-- START OF EXERCISE INPUTS --

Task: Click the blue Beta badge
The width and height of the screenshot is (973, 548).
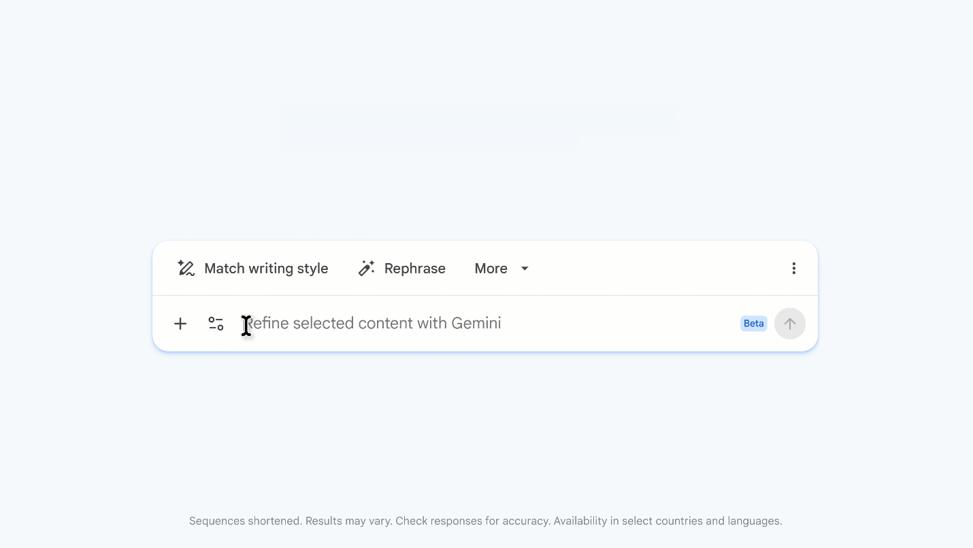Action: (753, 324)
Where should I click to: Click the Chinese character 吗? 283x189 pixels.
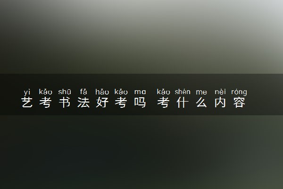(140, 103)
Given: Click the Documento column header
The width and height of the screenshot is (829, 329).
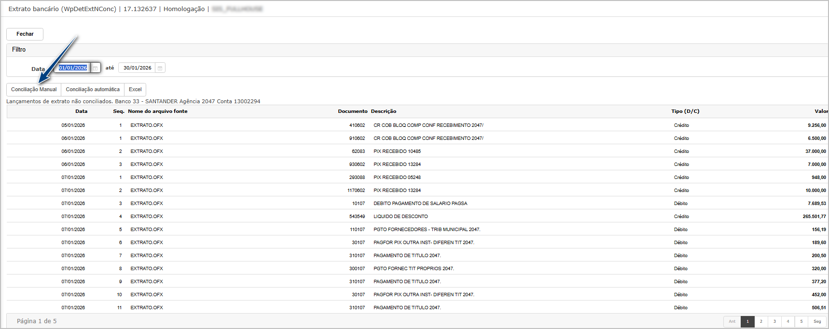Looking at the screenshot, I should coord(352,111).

-- END OF EXERCISE INPUTS --
-- START OF EXERCISE INPUTS --

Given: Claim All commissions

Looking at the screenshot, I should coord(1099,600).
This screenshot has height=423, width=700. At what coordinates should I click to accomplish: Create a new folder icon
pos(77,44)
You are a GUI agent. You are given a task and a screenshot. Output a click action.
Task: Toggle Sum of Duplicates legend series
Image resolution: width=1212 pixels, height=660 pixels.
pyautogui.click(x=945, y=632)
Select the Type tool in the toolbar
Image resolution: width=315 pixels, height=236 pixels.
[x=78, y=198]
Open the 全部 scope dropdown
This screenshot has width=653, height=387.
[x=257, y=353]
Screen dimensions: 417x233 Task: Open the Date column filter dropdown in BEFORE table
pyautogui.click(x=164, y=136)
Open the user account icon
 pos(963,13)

-- END OF EXERCISE INPUTS --

◆ DESCRIPTION OF THE TASK: Can you pull out, verbatim, the entries above from the line holding "Given: Click the Documento column header" through the line holding "Looking at the screenshot, I should coord(352,111).", both lines included, and omit the pictures?

◆ OUTPUT:
Given: Click the Documento column header
The width and height of the screenshot is (829, 329).
Looking at the screenshot, I should coord(352,111).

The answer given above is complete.